Friday, May 24, 2013
Hood River Valley High School athletes received a special honor this week as the Oregon Schools Activities Association released the list of winners for its first Sportsmanship Award. One school in each classification — six total — was chosen to receive the newly created award based on a vote within each conference and a final selection by the Sportsmanship Review Committee. The award, which is planned to be given annually, includes recognition throughout the state and a $1,000 gift for each winning school.
Hood River was chosen as the Columbia River Conference’s representative school and was selected as the 5A classification winner. Other winners were 6A Canby High School, 4A McLoughlin High School, 3A Illinois Valley High School, 2A Western Mennonite High School and 1A Imbler High School.
“This award is really cool because it is the culmination of behavior from our kids, our coaches, our administration and our community and fans, both at home and on the road,” said Keith Bassham, HRVHS athletic director. “Sportsmanship is key. We are there to compete and do the best we can, and obviously winning is important, but winning isn’t necessarily just having the best score. Winning is how our athletes and coaches present themselves, and in Hood River we’re first-class.”
Schools, not allowed to vote for themselves, were asked to nominate another school in their district that they felt best fit the spirit of the award and its criteria. The review committee then made the determination for overall classification winners.

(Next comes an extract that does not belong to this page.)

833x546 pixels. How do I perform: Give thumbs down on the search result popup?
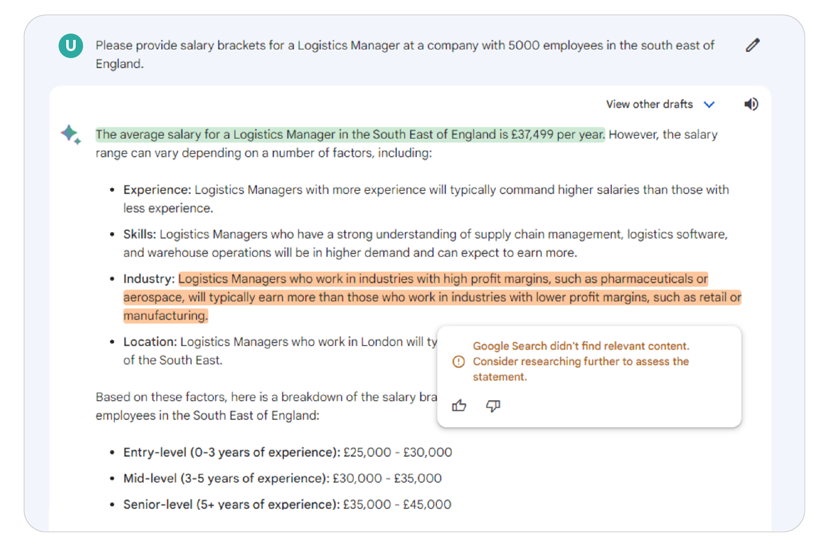493,406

For HRVHS, the nomination came from The Dalles-Wahtonka Athletic Director Kyle Rosselle. Bassham explained that once HRVHS was nominated, the rest of the district agreed. From there, the committee chose HRVHS based on the following criteria: Exemplary behavior by the students, coaches, administrators, fans, parents and community at OSAA events; administrators’ ability to enforce the spectator conduct policy; number and type of unsportsmanlike ejections; league feedback; number of nominations submitted for a particular school-within their regular district and outside of their regular district and sportsmanship nomination forms submitted by OAOA.
Bassham said the school wants to do “something special” with the award money.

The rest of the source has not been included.